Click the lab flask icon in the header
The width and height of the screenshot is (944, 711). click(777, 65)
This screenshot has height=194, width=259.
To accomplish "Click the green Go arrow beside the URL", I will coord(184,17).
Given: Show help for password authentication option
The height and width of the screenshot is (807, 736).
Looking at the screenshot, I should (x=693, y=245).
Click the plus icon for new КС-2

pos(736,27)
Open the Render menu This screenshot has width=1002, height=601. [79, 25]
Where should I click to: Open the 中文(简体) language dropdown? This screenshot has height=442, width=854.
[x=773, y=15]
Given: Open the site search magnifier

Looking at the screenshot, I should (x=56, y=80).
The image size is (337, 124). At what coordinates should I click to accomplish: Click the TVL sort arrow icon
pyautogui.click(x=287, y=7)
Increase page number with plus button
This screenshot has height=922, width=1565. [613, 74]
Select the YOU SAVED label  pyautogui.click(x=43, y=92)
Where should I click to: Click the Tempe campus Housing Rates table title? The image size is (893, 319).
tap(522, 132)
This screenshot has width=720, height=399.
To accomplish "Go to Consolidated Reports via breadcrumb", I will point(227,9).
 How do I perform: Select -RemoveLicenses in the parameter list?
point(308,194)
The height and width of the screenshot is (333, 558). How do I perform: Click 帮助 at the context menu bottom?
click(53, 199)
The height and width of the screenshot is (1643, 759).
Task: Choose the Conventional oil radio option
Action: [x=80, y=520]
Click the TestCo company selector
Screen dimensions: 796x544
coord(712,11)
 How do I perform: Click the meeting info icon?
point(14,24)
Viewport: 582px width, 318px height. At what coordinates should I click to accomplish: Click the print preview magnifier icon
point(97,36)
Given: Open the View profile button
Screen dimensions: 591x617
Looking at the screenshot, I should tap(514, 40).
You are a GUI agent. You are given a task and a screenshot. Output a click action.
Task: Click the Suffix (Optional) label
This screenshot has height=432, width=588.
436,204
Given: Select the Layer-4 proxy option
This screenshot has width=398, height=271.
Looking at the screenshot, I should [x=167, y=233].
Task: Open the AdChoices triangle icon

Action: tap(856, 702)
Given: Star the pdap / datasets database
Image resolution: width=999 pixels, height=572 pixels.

▸ **TASK TO COMPLETE**:
For this exercise, transcribe all the records exactly.

▸ **RESPONSE TO THIS TASK**:
Click the lab flask icon in the header
The width and height of the screenshot is (944, 711). click(777, 65)
This screenshot has height=194, width=259.
To accomplish "Click the green Go arrow beside the URL", I will coord(184,17).
Given: Show help for password authentication option
The height and width of the screenshot is (807, 736).
Looking at the screenshot, I should (x=693, y=245).
Click the plus icon for new КС-2

pos(736,27)
Open the Render menu This screenshot has width=1002, height=601. [79, 25]
Where should I click to: Open the 中文(简体) language dropdown? This screenshot has height=442, width=854.
[x=773, y=15]
Given: Open the site search magnifier

Looking at the screenshot, I should (x=56, y=80).
The image size is (337, 124). At what coordinates should I click to accomplish: Click the TVL sort arrow icon
pyautogui.click(x=287, y=7)
Increase page number with plus button
This screenshot has height=922, width=1565. [613, 74]
Select the YOU SAVED label  pyautogui.click(x=43, y=92)
Where should I click to: Click the Tempe campus Housing Rates table title? The image size is (893, 319).
tap(522, 132)
This screenshot has width=720, height=399.
To accomplish "Go to Consolidated Reports via breadcrumb", I will point(227,9).
 How do I perform: Select -RemoveLicenses in the parameter list?
point(308,194)
The height and width of the screenshot is (333, 558). How do I perform: Click 帮助 at the context menu bottom?
click(53, 199)
The height and width of the screenshot is (1643, 759).
Task: Choose the Conventional oil radio option
Action: [x=80, y=520]
Click the TestCo company selector
Screen dimensions: 796x544
coord(712,11)
 How do I perform: Click the meeting info icon?
point(14,24)
Viewport: 582px width, 318px height. At what coordinates should I click to accomplish: Click the print preview magnifier icon
point(97,36)
Given: Open the View profile button
Screen dimensions: 591x617
Looking at the screenshot, I should tap(514, 40).
You are a GUI agent. You are given a task and a screenshot. Output a click action.
Task: Click the Suffix (Optional) label
This screenshot has height=432, width=588.
436,204
Given: Select the Layer-4 proxy option
This screenshot has width=398, height=271.
Looking at the screenshot, I should [x=167, y=233].
Task: Open the AdChoices triangle icon

Action: tap(856, 702)
Given: Star the pdap / datasets database
Image resolution: width=999 pixels, height=572 pixels.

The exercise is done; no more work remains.